> THE TASK:
Update the items below by changing every instance of "How do I perform" to "How can I do", keeping everything else the same.

> Entries on where items appear:
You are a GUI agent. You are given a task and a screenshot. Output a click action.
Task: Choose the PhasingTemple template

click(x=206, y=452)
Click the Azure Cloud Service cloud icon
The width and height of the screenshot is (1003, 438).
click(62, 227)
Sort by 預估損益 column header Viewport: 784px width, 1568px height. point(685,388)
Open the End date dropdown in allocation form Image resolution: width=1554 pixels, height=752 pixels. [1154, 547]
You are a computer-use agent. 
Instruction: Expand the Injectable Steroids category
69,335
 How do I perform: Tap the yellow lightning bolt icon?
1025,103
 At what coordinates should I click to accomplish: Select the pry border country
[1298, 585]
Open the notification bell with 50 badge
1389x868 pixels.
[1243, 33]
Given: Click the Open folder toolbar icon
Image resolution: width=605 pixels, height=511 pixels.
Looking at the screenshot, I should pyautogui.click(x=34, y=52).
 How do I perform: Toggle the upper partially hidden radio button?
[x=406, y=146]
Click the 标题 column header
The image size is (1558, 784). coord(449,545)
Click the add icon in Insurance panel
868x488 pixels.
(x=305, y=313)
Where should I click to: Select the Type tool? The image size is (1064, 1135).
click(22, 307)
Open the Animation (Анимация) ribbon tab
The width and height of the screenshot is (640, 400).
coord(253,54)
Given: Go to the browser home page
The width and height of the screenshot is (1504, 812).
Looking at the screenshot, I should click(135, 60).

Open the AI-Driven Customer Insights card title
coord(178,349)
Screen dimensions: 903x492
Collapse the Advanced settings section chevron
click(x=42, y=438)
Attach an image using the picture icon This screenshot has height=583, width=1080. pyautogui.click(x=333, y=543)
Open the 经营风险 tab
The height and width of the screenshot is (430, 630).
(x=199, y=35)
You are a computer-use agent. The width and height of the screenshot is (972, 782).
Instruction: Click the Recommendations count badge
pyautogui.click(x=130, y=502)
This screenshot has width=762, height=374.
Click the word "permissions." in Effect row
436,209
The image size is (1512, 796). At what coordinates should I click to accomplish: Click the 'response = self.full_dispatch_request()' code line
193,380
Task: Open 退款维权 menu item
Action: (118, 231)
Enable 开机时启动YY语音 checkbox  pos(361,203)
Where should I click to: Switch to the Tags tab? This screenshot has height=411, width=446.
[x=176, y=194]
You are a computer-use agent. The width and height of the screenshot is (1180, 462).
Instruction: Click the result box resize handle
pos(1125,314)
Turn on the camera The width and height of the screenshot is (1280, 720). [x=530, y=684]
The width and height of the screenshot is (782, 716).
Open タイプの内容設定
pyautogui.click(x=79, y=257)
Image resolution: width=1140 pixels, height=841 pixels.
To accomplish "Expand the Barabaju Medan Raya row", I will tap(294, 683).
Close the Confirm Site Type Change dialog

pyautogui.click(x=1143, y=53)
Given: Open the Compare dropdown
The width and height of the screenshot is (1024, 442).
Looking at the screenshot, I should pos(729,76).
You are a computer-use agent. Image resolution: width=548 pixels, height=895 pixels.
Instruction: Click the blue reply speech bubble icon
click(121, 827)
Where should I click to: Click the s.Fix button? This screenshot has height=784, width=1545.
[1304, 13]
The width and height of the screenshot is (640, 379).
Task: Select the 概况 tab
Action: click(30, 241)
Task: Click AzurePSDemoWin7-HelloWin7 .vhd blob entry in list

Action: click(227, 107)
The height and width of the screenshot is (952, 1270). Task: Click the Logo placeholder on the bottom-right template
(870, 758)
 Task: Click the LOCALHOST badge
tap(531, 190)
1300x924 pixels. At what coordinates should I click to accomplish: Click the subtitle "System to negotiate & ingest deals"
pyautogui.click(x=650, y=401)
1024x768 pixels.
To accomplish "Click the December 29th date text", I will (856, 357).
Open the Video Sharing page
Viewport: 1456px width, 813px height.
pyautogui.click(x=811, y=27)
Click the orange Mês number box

> THE SOLUTION:
You are a GUI agent. You are given a task and a screenshot. Output a click action.
Task: Choose the PhasingTemple template

click(x=206, y=452)
Click the Azure Cloud Service cloud icon
The width and height of the screenshot is (1003, 438).
click(62, 227)
Sort by 預估損益 column header Viewport: 784px width, 1568px height. point(685,388)
Open the End date dropdown in allocation form Image resolution: width=1554 pixels, height=752 pixels. [1154, 547]
You are a computer-use agent. 
Instruction: Expand the Injectable Steroids category
69,335
 How can I do: Tap the yellow lightning bolt icon?
1025,103
 At what coordinates should I click to accomplish: Select the pry border country
[1298, 585]
Open the notification bell with 50 badge
1389x868 pixels.
[1243, 33]
Given: Click the Open folder toolbar icon
Image resolution: width=605 pixels, height=511 pixels.
Looking at the screenshot, I should pyautogui.click(x=34, y=52).
 How can I do: Toggle the upper partially hidden radio button?
[x=406, y=146]
Click the 标题 column header
The image size is (1558, 784). coord(449,545)
Click the add icon in Insurance panel
868x488 pixels.
(x=305, y=313)
Where should I click to: Select the Type tool? The image size is (1064, 1135).
click(22, 307)
Open the Animation (Анимация) ribbon tab
The width and height of the screenshot is (640, 400).
coord(253,54)
Given: Go to the browser home page
The width and height of the screenshot is (1504, 812).
Looking at the screenshot, I should click(135, 60).

Open the AI-Driven Customer Insights card title
coord(178,349)
Screen dimensions: 903x492
Collapse the Advanced settings section chevron
click(x=42, y=438)
Attach an image using the picture icon This screenshot has height=583, width=1080. pyautogui.click(x=333, y=543)
Open the 经营风险 tab
The height and width of the screenshot is (430, 630).
(x=199, y=35)
You are a computer-use agent. The width and height of the screenshot is (972, 782).
Instruction: Click the Recommendations count badge
pyautogui.click(x=130, y=502)
This screenshot has width=762, height=374.
Click the word "permissions." in Effect row
436,209
The image size is (1512, 796). At what coordinates should I click to accomplish: Click the 'response = self.full_dispatch_request()' code line
193,380
Task: Open 退款维权 menu item
Action: (118, 231)
Enable 开机时启动YY语音 checkbox  pos(361,203)
Where should I click to: Switch to the Tags tab? This screenshot has height=411, width=446.
[x=176, y=194]
You are a computer-use agent. The width and height of the screenshot is (1180, 462).
Instruction: Click the result box resize handle
pos(1125,314)
Turn on the camera The width and height of the screenshot is (1280, 720). [x=530, y=684]
The width and height of the screenshot is (782, 716).
Open タイプの内容設定
pyautogui.click(x=79, y=257)
Image resolution: width=1140 pixels, height=841 pixels.
To accomplish "Expand the Barabaju Medan Raya row", I will tap(294, 683).
Close the Confirm Site Type Change dialog

pyautogui.click(x=1143, y=53)
Given: Open the Compare dropdown
The width and height of the screenshot is (1024, 442).
Looking at the screenshot, I should pos(729,76).
You are a computer-use agent. Image resolution: width=548 pixels, height=895 pixels.
Instruction: Click the blue reply speech bubble icon
click(121, 827)
Where should I click to: Click the s.Fix button? This screenshot has height=784, width=1545.
[1304, 13]
The width and height of the screenshot is (640, 379).
Task: Select the 概况 tab
Action: click(30, 241)
Task: Click AzurePSDemoWin7-HelloWin7 .vhd blob entry in list

Action: click(227, 107)
The height and width of the screenshot is (952, 1270). Task: Click the Logo placeholder on the bottom-right template
(870, 758)
 Task: Click the LOCALHOST badge
tap(531, 190)
1300x924 pixels. At what coordinates should I click to accomplish: Click the subtitle "System to negotiate & ingest deals"
pyautogui.click(x=650, y=401)
1024x768 pixels.
To accomplish "Click the December 29th date text", I will (856, 357).
Open the Video Sharing page
Viewport: 1456px width, 813px height.
pyautogui.click(x=811, y=27)
Click the orange Mês number box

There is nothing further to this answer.